Journal of Integrative Agriculture (Oct 2023)
Modelling the crop yield gap with a remote sensing-based process model: A case study of winter wheat in the North China Plain
Abstract
Understanding the spatial distribution of the crop yield gap (YG) is essential for improving crop yields. Recent studies have typically focused on the site scale, which may lead to considerable uncertainties when scaled to the regional scale. To mitigate this issue, this study used a process-based and remote sensing driven crop yield model for winter wheat (PRYM-Wheat), which was derived from the boreal ecosystem productivity simulator (BEPS), to simulate the YG of winter wheat in the North China Plain from 2015 to 2019. Yield validation based on statistical yield data revealed good performance of the PRYM-Wheat Model in simulating winter wheat actual yield (Ya). The distribution of Ya across the North China Plain showed great heterogeneity, decreasing from southeast to northwest.
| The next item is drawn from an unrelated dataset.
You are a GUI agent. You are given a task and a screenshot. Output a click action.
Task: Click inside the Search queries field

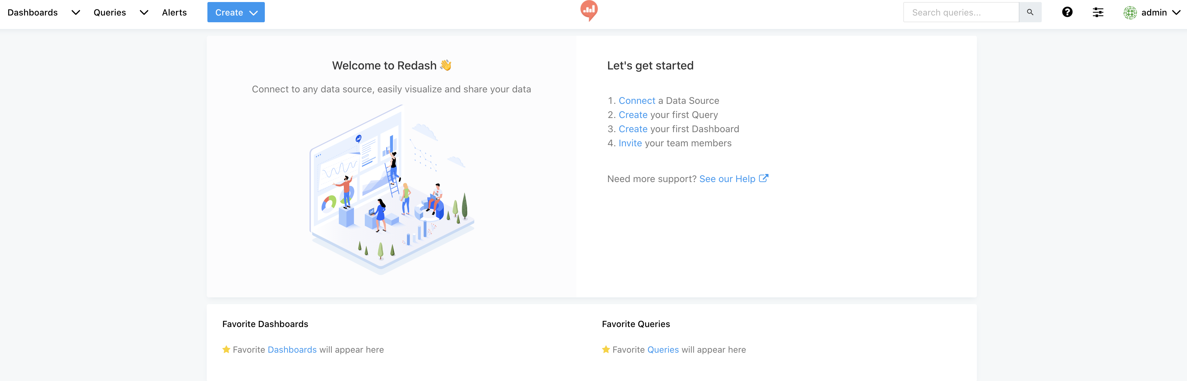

The remote sensing-estimated results show that the average YG of the study area was 6 400.6 kg ha−1. The YG of Jiangsu Province was the largest, at 7 307.4 kg ha−1, while the YG of Anhui Province was the smallest, at 5 842.1 kg ha−1. An analysis of the responses of YG to environmental factors showed no obvious correlation between YG and precipitation, but there was a weak negative correlation between YG and accumulated temperature. In addition, the YG was positively correlated with elevation. In general, studying the specific features of the YG can provide directions for increasing crop yields in the future.